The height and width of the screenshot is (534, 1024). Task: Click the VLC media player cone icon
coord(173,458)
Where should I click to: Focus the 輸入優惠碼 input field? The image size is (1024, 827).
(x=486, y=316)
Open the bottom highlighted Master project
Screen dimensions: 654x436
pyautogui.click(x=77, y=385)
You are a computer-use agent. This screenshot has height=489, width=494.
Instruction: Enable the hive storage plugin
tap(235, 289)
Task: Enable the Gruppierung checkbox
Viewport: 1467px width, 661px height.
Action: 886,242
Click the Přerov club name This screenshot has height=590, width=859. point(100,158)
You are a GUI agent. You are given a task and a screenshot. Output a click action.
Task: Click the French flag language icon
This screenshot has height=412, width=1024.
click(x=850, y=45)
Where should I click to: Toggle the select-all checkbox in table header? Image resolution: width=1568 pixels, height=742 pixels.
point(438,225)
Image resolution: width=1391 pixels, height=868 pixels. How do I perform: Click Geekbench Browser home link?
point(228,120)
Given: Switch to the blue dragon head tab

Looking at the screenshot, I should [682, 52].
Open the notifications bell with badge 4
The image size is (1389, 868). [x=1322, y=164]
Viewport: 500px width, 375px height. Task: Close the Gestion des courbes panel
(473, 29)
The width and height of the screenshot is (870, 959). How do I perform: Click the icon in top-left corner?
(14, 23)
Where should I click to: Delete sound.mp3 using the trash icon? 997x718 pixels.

::::::::::

Rewrite all of the rows above, changing every "checkbox" to "tickbox" and leaving everything else unchanged.

(COMPLETED TASK):
The height and width of the screenshot is (534, 1024). Task: Click the VLC media player cone icon
coord(173,458)
Where should I click to: Focus the 輸入優惠碼 input field? The image size is (1024, 827).
(x=486, y=316)
Open the bottom highlighted Master project
Screen dimensions: 654x436
pyautogui.click(x=77, y=385)
You are a computer-use agent. This screenshot has height=489, width=494.
Instruction: Enable the hive storage plugin
tap(235, 289)
Task: Enable the Gruppierung tickbox
Viewport: 1467px width, 661px height.
Action: 886,242
Click the Přerov club name This screenshot has height=590, width=859. point(100,158)
You are a GUI agent. You are given a task and a screenshot. Output a click action.
Task: Click the French flag language icon
This screenshot has height=412, width=1024.
click(x=850, y=45)
Where should I click to: Toggle the select-all tickbox in table header? Image resolution: width=1568 pixels, height=742 pixels.
point(438,225)
Image resolution: width=1391 pixels, height=868 pixels. How do I perform: Click Geekbench Browser home link?
point(228,120)
Given: Switch to the blue dragon head tab

Looking at the screenshot, I should [682, 52].
Open the notifications bell with badge 4
The image size is (1389, 868). [x=1322, y=164]
Viewport: 500px width, 375px height. Task: Close the Gestion des courbes panel
(473, 29)
The width and height of the screenshot is (870, 959). How do I perform: Click the icon in top-left corner?
(14, 23)
Where should I click to: Delete sound.mp3 using the trash icon? 997x718 pixels.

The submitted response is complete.